Agência dos Correios tombada em Campinas (SP) resiste como ponto de memória em meio à crise da estatal
A agência dos Correios localizada na Avenida Francisco Glicério, em Campinas (SP), inaugurada em 1948 e tombada como patrimônio histórico, mantém-se como um símbolo de resistência em meio à crise da estatal. O edifício, parte de um projeto de modernização urbana dos anos 1930, preserva detalhes arquitetônicos que refletem sua importância histórica e cultural, como o piso de mármore com a sigla 'DCT' do antigo Departamento de Correios e Telégrafos.

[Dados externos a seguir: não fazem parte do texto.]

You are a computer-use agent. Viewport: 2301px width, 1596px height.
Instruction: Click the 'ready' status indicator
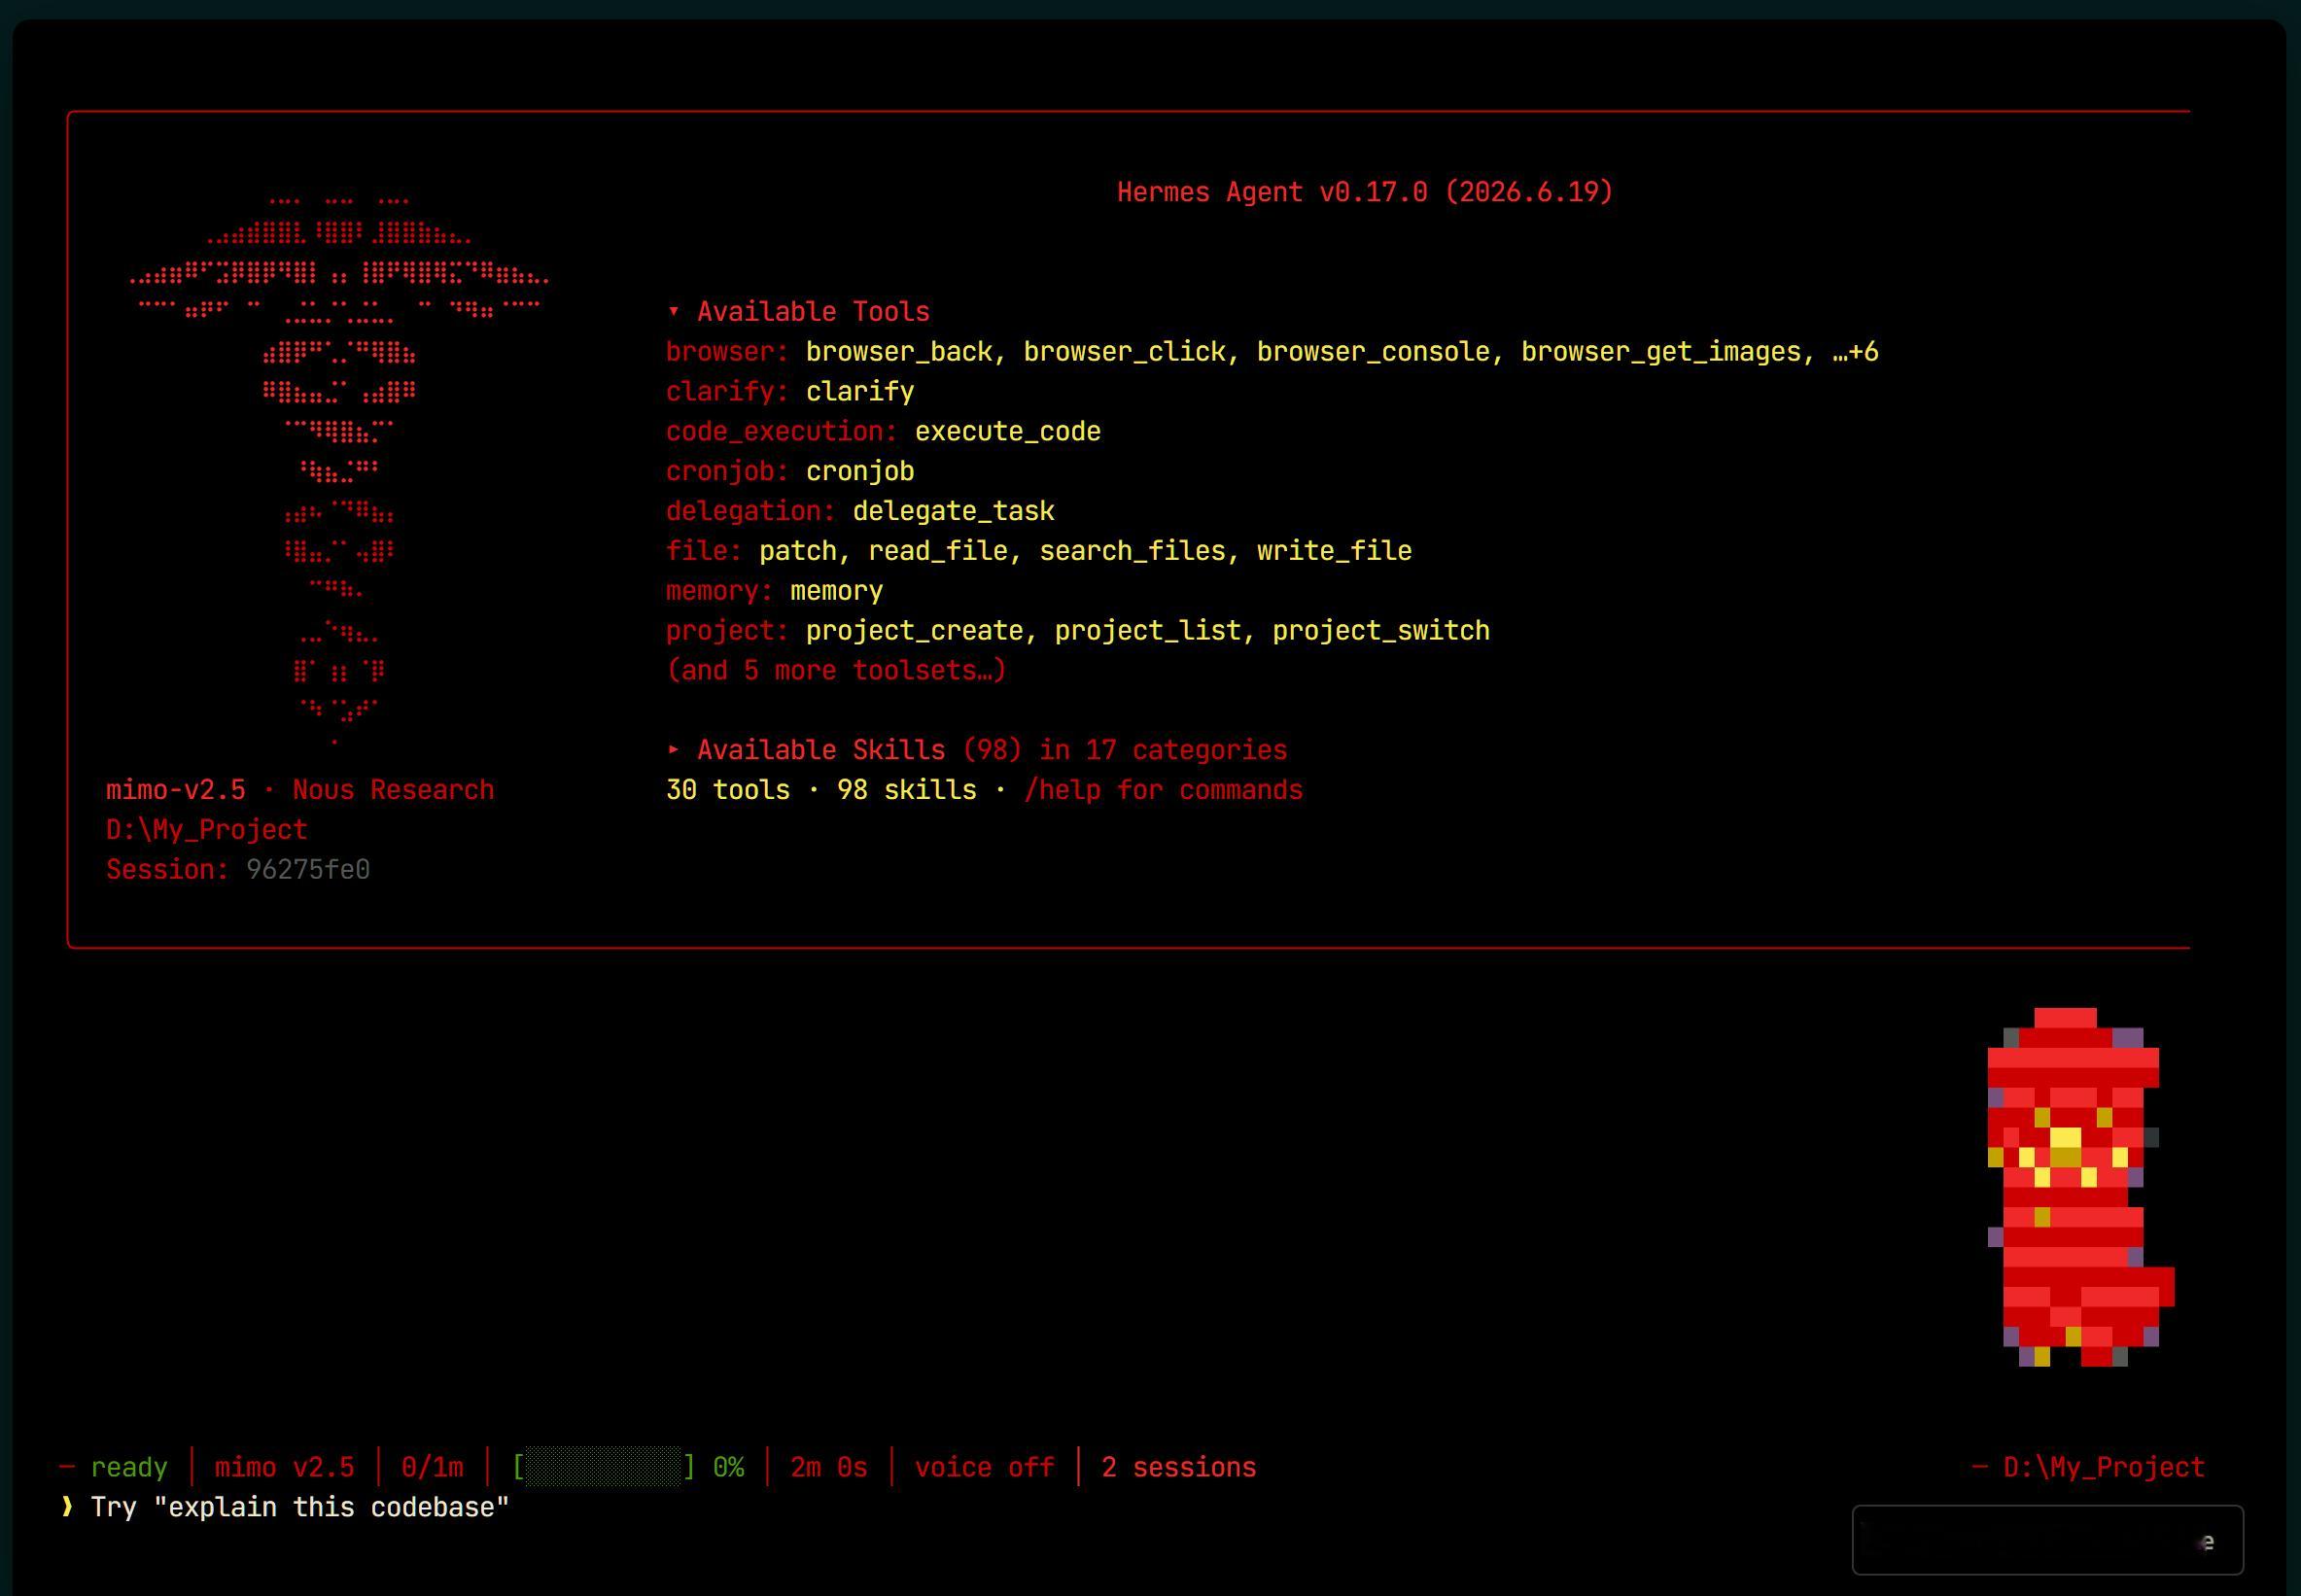[x=129, y=1467]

Apesar da redução de serviços, o local continua a ser um ponto de referência para a comunidade.
Contexto histórico e arquitetônico
A agência dos Correios na Avenida Francisco Glicério, em Campinas (SP), foi inaugurada em 1948 e faz parte de um projeto de transformação urbana iniciado nos anos 1930. O historiador Henrique Anunziata explica que o edifício simbolizava o poder federal durante um período em que Campinas buscava consolidar-se como cidade industrial. Inspirado pelo urbanista Prestes Maia, o projeto incluiu o alargamento de avenidas como a Francisco Glicério e a Campos Salles, visando sustentar o crescimento econômico da região. O prédio foi tombado pelo Conselho de Defesa do Patrimônio Cultural de Campinas (Condepacc) em 2010, destacando-se como uma das sete agências dos Correios tombadas no estado de São Paulo. Detalhes como o piso de mármore preto e branco, com a sigla 'DCT' (Departamento de Correios e Telégrafos), reforçam sua relevância histórica.
Importância cultural e resistência
Apesar da crise enfrentada pelos Correios, a agência da Avenida Francisco Glicério continua a desempenhar um papel vital na dinâmica do Centro de Campinas. Diariamente, centenas de pessoas ainda frequentam o local, que se tornou um ponto de memória e resistência. O edifício, com quase 80 anos de existência, reflete as transformações da cidade e as contradições entre o passado industrial e a modernização atual. Sua preservação como patrimônio histórico não apenas mantém viva a arquitetura da época, mas também reforça a identidade cultural da região, servindo como um lembrete tangível da história de Campinas.